Perhaps the one area that could benefit most from fraud detection is the healthcare industry. Roger Foster, Senior director of DRC’s high performance technologies group, asserts, “Due to the large dollar amounts and the number of companies and people involved in the healthcare system there is a huge potential for abusive behaviors at all levels.” [“Top 9 fraud and abuse areas big data tools can target,” Government Health IT, 14 May 2012] Jo-Ellen Abou Nader, senior director for program integrity at Express Scripts, reports that “between 3% and 10% of every healthcare dollar spent in the U.S. is lost to fraud.
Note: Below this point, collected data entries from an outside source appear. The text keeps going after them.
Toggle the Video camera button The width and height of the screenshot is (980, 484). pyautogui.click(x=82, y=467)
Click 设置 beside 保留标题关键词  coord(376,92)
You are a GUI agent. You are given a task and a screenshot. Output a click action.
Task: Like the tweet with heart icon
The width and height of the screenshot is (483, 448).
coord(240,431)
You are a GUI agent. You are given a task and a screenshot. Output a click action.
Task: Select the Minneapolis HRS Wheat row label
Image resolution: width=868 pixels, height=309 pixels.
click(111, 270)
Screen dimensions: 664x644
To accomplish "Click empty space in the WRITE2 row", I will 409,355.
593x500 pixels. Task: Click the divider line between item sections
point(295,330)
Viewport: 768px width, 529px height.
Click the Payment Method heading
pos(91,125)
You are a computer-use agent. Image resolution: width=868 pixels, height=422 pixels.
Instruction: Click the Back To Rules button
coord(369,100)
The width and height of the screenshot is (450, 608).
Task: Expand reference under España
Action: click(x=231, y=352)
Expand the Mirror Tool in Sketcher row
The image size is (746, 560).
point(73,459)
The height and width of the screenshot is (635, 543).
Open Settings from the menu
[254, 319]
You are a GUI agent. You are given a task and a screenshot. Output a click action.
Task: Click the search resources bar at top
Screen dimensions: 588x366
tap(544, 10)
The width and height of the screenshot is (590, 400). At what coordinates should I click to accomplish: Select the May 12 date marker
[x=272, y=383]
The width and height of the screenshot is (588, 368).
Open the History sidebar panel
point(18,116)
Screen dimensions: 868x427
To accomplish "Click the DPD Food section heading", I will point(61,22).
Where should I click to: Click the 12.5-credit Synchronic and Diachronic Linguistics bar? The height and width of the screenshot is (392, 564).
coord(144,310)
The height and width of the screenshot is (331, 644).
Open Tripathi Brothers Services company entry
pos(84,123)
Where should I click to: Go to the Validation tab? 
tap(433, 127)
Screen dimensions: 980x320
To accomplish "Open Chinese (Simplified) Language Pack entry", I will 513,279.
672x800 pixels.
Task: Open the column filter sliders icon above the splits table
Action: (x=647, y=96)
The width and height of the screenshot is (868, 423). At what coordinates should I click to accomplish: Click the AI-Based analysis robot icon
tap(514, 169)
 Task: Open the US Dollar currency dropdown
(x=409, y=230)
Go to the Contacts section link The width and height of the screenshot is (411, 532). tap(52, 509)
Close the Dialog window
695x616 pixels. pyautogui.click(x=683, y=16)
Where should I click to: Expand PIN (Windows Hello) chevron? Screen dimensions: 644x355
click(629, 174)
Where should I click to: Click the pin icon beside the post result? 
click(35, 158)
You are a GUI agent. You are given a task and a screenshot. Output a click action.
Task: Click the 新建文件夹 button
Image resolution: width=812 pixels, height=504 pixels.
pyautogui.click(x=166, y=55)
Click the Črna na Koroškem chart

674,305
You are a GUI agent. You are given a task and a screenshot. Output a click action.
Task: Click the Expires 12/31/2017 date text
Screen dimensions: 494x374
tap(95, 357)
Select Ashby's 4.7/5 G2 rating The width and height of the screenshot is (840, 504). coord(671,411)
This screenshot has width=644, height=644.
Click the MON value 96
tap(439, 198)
That equals as much as $224 billion each year — a heavy burden for the nation’s healthcare system.” [“,” Healthcare Insights, 14 January 2013] Alexis Madrigal reports, “Express Scripts sits at an interesting spot within the nation’s health care system, right between pharmacies and health care plans. That means they see 1.4 billion prescriptions a year, each one of which … adds a little more data to their pile. They now have 100 people sorting through that information trying to detect fraud. They’ve got nurses and pharmacists and forensic accountants, along with a group of data nerds investigating thousands of cases of shady dealings a year.” [“How Big Data Can Catch Oxycontin Abusers and Bad Docs,” The Atlantic, 21 February 2013] Nader told Madrigal that one case of fraud Express Scripts uncovered involved “a single doctor who doled out 22,000 pills of narcotics to 30 people. That’s $4.6 million of drugs. The doc was smart, too: he changed the strengths of the prescriptions he was writing so that simple reviews of his data might miss that he was giving [a] massive number of pills to patients.” But his shadowy acts were discovered when the illuminating light of Big Data analytics was put to use. Foster asserts that “big-data tools can be used to review large healthcare claims and billing information to target the following”:

  • Assess payment risk associated with each provider
  • Over-utilization of services in very short-time windows
  • Patients simultaneously enrolled in multiple states
  • Geographic dispersion of patients and providers
  • Patients traveling large distances for controlled substances
  • Likelihood of certain types of billing errors
  • Billing for ‘unlikely’ services
  • Pre-established code pair violation
  • Up-coding claims to bill at higher rates

He also asserts that “big data can be used to reduce administrative inefficiencies in healthcare systems.” Every taxpayer and healthcare insurance participant should welcome the fact that tools are now becoming available to help detect fraud. It’s just another way that Big Data analytics benefit us all.